As new global mercury treaty enters into force, worldwide mercury production skyrockets, 
notes Global NGO Coalition on World Environmental Health Day

Geneva, 26 September 2017- As 156 countries convened for the first meeting of the Conference of the Parties to the Minamata Convention, 
a new UN report shows mercury mining skyrocketing in the last 5 years. Moreover, much of that mercury is used in artisanal and 
small scale gold mining (ASGM), the largest source of global mercury pollution.

Currently, countries do not have reliable information about trade in neighboring countries and within their own region. 
This problem is compounded where borders between countries are “porous,” and a significant portion of trade is informal or illegal. 
For example, mercury may enter a region through legal trade to one country, but then be traded illegally across borders to neighboring countries. 

“Informal trade is difficult to track, and therefore does not appear in the official trade statistics,” said Elena Lymberidi-Settimo, 
Project Manager, Zero Mercury Campaign at the European Environmental Bureau. 
“With timely reporting, Parties can better understand mercury flows in order to better enforce trade restrictions in the Convention.”

“In recent years there have been a number of shocks to the global market, resulting in a doubling of the price of mercury in the last 12 months alone,” 
said Michael Bender, Co-coordinator of the Zero Mercury Working Group. “In addition, EU and US export bans now in place have resulted 
in a major shift in the main trading hub to Asia.”
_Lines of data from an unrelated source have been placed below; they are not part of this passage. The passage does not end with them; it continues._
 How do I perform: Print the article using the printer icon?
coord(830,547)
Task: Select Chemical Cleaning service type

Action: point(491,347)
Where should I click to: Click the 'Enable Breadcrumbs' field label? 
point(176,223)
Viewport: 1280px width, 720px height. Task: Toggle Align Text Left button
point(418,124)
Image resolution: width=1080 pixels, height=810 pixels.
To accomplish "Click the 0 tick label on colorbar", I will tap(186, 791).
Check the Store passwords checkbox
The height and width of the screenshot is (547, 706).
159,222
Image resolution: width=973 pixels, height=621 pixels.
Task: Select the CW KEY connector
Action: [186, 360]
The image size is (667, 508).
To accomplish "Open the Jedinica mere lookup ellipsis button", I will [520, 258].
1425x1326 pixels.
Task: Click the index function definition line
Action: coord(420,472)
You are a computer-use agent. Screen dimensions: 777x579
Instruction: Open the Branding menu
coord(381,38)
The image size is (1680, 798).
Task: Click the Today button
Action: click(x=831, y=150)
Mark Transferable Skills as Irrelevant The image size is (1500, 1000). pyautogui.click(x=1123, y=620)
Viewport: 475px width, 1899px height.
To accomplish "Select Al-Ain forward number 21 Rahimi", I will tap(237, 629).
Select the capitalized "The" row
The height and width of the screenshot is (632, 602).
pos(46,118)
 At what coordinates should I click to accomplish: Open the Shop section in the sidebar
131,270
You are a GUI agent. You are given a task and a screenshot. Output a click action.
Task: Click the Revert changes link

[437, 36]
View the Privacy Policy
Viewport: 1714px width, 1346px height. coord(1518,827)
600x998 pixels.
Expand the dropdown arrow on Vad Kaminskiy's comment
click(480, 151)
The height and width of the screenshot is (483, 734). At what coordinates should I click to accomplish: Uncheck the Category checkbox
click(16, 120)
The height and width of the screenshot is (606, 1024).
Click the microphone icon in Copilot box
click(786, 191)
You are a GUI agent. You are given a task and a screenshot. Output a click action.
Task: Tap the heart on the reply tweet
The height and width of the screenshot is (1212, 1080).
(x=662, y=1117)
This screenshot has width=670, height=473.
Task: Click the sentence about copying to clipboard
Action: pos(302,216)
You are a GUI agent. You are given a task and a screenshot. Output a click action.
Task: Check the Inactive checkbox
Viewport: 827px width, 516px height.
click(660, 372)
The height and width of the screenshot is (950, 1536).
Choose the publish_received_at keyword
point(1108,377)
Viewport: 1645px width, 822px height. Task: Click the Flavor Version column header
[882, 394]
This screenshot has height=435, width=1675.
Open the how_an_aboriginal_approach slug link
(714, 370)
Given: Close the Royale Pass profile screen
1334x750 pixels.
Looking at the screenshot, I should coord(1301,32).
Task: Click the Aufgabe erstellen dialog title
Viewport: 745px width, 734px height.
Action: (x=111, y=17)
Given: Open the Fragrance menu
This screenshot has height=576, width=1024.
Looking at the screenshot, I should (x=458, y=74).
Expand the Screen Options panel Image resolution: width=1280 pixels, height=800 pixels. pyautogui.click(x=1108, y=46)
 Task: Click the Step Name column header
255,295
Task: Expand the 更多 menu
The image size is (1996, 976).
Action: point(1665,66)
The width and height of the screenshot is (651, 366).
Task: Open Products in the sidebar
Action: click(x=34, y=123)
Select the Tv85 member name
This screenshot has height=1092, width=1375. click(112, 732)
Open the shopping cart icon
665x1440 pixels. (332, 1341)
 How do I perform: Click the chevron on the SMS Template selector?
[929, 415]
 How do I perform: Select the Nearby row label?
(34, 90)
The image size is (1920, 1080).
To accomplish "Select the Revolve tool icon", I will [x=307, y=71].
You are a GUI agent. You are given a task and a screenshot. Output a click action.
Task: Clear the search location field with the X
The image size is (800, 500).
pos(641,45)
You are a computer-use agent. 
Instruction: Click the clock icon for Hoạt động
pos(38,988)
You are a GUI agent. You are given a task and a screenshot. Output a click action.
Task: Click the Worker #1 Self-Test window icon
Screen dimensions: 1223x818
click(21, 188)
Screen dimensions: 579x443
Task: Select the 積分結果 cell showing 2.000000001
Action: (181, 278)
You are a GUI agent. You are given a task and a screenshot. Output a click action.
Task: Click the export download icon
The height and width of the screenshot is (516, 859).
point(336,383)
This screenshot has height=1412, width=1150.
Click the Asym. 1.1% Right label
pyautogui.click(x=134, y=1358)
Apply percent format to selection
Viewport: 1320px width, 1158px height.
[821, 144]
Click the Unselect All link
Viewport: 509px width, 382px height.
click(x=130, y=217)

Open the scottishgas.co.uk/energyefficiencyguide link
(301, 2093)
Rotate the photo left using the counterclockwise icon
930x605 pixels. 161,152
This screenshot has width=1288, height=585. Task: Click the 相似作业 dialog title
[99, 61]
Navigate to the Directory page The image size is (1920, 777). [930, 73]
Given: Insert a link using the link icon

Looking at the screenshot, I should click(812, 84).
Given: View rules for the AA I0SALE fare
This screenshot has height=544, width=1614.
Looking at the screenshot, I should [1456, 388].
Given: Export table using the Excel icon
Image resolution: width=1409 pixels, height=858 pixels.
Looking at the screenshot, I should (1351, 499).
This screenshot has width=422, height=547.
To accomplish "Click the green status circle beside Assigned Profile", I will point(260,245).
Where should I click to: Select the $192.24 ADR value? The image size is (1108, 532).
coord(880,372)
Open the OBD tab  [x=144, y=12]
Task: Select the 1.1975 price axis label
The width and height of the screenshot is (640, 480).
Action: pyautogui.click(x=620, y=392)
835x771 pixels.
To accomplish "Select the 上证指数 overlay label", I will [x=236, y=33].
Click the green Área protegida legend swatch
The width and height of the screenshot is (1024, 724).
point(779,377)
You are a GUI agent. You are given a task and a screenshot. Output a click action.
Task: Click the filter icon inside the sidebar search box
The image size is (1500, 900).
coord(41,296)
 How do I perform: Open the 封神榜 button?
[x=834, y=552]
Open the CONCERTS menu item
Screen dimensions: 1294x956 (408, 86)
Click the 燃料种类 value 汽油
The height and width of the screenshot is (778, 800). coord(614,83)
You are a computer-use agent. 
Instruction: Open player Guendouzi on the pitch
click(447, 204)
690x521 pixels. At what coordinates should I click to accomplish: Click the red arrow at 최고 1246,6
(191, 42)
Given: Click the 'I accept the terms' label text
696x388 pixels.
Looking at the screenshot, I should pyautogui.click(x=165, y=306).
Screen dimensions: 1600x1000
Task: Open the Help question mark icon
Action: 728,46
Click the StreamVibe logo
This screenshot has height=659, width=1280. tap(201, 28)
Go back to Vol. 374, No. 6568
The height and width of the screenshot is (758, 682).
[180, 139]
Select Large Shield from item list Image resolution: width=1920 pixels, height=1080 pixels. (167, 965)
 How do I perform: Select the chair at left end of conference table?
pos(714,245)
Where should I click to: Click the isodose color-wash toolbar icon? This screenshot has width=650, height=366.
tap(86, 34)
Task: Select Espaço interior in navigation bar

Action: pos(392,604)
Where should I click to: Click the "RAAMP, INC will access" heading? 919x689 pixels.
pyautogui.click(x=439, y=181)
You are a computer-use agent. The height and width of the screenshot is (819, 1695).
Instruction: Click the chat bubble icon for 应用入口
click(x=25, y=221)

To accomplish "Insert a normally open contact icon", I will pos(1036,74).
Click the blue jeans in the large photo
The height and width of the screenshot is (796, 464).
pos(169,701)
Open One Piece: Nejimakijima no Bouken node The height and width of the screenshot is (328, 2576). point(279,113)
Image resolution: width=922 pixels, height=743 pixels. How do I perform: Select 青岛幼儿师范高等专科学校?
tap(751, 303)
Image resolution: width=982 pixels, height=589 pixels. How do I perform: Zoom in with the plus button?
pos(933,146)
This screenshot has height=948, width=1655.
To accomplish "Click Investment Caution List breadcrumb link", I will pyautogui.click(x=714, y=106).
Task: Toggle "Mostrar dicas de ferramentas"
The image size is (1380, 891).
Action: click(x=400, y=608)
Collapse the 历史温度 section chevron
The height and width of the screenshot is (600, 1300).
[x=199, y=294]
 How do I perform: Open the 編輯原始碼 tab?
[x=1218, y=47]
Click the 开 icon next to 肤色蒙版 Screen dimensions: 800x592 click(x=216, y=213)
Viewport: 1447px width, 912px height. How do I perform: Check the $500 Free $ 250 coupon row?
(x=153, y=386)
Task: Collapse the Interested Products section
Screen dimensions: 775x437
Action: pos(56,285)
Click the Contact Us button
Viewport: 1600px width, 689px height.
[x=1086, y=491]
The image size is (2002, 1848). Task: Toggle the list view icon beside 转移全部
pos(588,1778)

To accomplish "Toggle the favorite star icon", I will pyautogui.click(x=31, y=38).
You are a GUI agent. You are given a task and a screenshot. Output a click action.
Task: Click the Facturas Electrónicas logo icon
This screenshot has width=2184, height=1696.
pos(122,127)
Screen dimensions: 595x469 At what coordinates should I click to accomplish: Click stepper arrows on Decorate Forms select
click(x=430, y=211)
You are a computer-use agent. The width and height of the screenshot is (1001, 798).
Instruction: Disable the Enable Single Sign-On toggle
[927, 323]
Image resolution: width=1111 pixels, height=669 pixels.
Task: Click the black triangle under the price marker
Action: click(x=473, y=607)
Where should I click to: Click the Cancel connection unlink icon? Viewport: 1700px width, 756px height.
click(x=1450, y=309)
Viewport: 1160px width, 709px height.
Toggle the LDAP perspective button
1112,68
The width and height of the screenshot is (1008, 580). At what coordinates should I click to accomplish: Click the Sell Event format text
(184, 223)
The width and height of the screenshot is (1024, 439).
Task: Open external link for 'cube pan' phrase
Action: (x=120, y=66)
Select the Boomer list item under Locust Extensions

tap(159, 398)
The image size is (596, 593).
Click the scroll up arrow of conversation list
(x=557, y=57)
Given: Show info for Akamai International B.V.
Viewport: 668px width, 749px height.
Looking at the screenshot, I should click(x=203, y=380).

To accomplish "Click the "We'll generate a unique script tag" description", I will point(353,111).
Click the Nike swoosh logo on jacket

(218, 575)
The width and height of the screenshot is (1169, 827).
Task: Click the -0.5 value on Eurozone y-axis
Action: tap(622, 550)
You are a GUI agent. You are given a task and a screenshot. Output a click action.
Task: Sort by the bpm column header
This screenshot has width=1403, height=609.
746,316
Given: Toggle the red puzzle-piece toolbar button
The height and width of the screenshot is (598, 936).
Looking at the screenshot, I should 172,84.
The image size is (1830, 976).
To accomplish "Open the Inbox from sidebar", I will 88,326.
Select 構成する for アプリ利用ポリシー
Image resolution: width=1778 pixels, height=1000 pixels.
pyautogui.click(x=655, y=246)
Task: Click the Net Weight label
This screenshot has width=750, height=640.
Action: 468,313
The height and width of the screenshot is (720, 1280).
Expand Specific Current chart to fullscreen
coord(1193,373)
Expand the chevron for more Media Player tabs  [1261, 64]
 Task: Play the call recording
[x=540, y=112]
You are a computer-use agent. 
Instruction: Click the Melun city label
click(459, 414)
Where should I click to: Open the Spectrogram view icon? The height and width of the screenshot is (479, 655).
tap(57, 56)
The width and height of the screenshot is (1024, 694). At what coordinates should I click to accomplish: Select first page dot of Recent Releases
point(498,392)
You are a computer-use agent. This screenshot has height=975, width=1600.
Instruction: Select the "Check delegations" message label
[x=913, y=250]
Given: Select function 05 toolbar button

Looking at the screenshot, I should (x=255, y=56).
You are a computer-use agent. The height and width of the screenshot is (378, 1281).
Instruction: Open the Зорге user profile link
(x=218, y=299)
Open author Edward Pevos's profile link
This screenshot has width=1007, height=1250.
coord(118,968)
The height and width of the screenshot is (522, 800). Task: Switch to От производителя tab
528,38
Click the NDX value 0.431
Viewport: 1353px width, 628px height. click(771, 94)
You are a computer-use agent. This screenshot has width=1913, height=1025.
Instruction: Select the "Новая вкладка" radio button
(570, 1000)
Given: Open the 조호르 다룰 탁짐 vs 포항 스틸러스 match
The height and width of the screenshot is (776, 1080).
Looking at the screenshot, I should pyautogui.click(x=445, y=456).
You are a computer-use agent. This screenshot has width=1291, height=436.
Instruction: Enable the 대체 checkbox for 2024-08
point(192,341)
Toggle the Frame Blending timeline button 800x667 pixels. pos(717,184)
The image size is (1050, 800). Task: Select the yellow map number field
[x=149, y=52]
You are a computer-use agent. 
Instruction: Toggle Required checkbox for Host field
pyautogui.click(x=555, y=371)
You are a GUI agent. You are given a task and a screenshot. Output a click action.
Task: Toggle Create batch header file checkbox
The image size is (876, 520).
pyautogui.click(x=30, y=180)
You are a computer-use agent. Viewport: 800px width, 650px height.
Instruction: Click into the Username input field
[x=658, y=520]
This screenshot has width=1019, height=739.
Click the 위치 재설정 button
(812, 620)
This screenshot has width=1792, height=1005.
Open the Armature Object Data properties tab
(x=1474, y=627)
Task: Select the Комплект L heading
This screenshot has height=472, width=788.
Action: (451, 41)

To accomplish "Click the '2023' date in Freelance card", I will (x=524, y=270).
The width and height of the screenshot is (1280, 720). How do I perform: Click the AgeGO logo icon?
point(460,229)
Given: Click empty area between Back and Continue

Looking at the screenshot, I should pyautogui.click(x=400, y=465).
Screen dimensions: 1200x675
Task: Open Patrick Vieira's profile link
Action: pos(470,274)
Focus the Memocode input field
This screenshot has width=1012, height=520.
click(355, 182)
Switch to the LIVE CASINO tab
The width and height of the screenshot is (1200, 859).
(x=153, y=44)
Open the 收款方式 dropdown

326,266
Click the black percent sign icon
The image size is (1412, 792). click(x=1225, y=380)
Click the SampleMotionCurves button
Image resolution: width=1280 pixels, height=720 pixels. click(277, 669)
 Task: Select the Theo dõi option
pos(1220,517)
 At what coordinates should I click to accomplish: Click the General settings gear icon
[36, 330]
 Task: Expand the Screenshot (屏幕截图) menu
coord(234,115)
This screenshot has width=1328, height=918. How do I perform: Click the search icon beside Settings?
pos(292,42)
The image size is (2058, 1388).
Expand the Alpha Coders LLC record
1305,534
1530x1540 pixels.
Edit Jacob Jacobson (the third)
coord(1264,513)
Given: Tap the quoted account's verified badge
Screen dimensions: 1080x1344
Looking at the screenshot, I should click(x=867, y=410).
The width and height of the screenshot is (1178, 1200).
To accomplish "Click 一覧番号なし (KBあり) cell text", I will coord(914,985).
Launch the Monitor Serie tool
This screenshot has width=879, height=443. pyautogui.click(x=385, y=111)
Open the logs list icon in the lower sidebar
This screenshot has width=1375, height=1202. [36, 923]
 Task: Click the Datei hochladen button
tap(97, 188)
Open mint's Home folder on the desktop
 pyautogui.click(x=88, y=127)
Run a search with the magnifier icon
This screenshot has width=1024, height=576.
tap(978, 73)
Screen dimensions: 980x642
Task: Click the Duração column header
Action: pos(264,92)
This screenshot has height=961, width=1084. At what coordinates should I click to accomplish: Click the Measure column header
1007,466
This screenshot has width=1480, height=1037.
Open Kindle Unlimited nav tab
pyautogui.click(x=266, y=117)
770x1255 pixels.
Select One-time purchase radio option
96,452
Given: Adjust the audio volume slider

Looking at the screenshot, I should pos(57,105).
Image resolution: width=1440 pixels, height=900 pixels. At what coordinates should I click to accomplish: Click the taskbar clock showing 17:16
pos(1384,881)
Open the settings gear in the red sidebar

“The emergence over the past five years of new small-scale producers of mercury in Mexico and Indonesia has made a difficult situation worse,” 
said Satish Sinha, Associate Director at Toxics Link in India. “Between these two countries alone, around 1000 tonnes are produced annually.”

“The main objective of the Minamata Convention is to protect human health and the environment by, in part, simultaneously 
reducing mercury supply and demand,” said  Rico Euripidou, Environmental Health Campaign Manager at groundWork 
in South Africa. Without adequate reporting on the global movement of mercury it will 
be difficult to monitor the overall effectiveness of the Convention, say NGOs.

“Annual reporting is consistent with the requirements of other environmental conventions such as Basel and the Montreal Protocol,” 
said Leslie Adogame, Executive Director at Sustainable Research and Action for Environmental Development in Nigeria.
“Legal trade flows must be understood before informal or illegal trade can be adequately addressed.”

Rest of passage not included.